*** Data shown ***

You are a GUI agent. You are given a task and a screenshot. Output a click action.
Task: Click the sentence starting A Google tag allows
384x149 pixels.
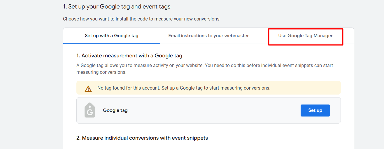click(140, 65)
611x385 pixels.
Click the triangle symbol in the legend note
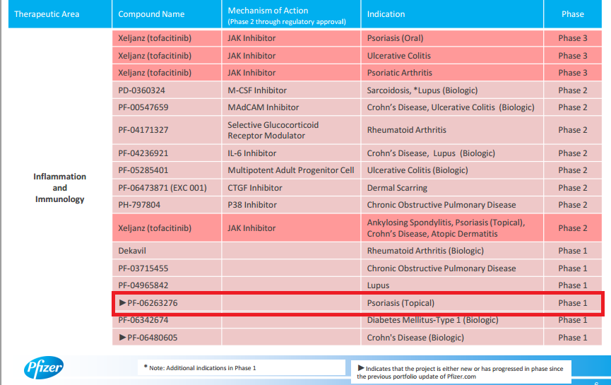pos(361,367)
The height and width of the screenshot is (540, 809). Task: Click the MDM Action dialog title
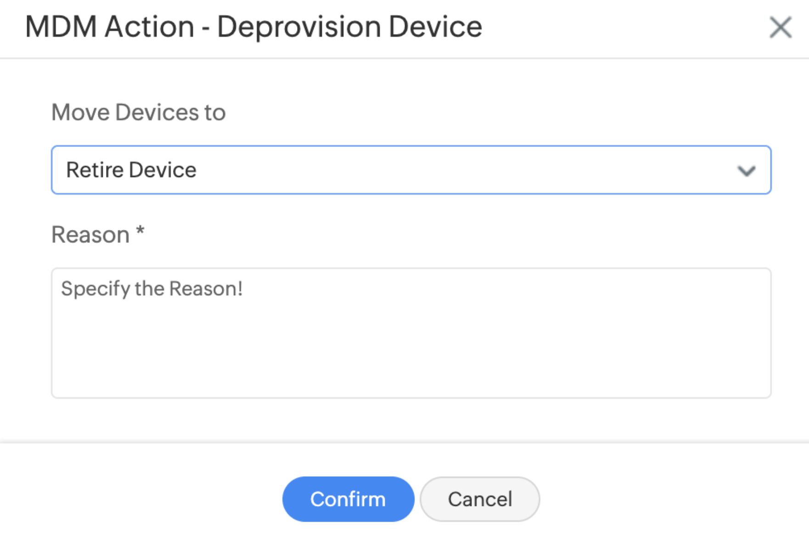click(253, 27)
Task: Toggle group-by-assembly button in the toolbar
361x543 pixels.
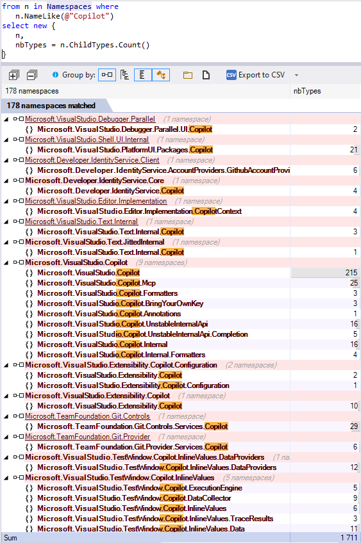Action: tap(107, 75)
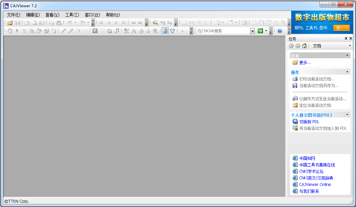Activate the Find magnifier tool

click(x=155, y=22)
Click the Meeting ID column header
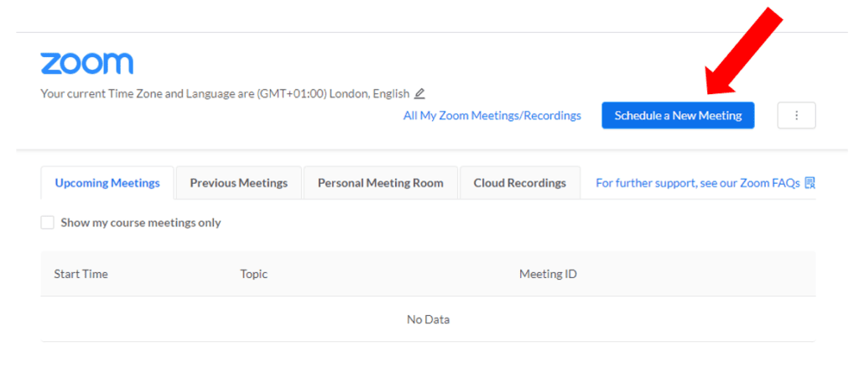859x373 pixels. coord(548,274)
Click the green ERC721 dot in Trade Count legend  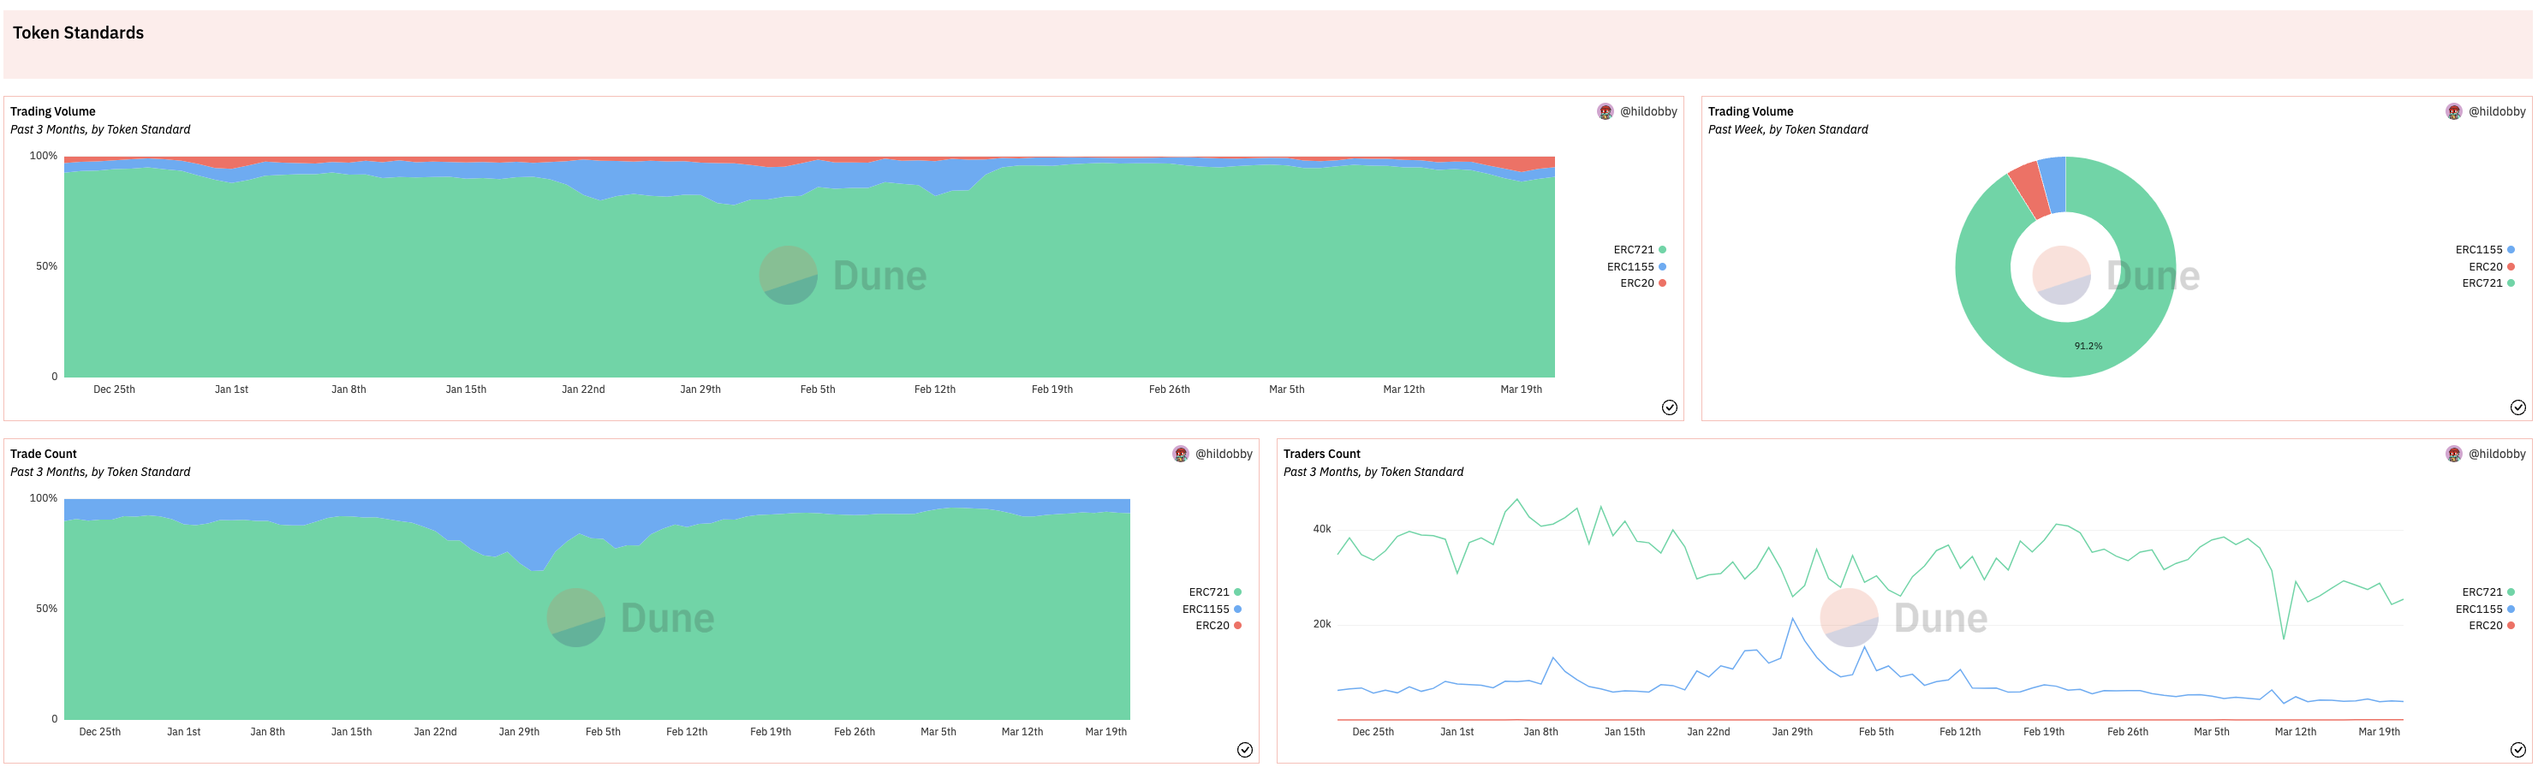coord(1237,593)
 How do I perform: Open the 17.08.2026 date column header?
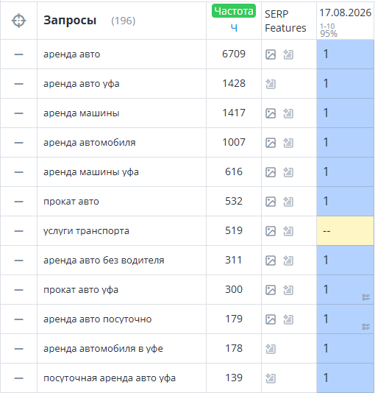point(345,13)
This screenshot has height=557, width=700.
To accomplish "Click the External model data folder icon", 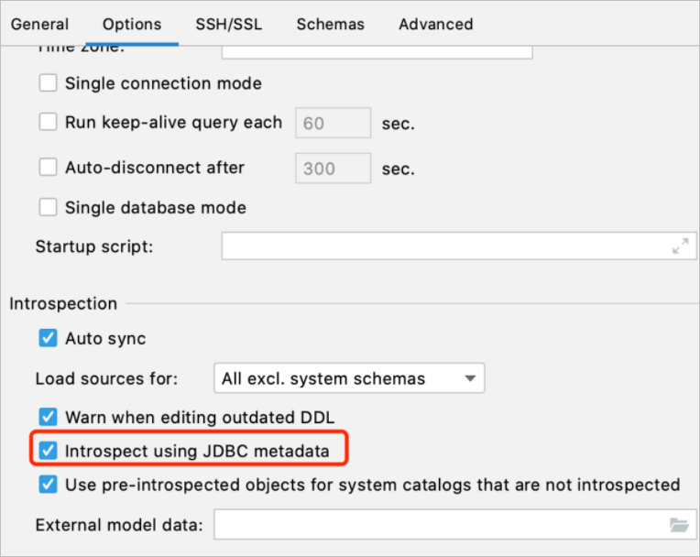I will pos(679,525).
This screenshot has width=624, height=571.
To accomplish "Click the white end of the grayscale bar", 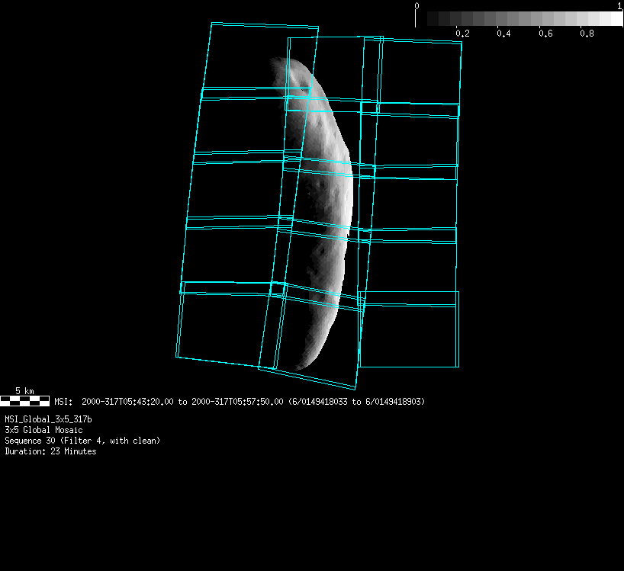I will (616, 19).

***

**Set exercise**. Reproduce the records verbatim, from the line containing "The height and" through the line containing "click(x=155, y=22)", including both of those lines. Omit the pictures.

**Response to the exercise**.
The height and width of the screenshot is (540, 809). Task: Click the MDM Action dialog title
click(253, 27)
Task: Toggle group-by-assembly button in the toolbar
361x543 pixels.
Action: tap(107, 75)
Activate the Find magnifier tool

click(x=155, y=22)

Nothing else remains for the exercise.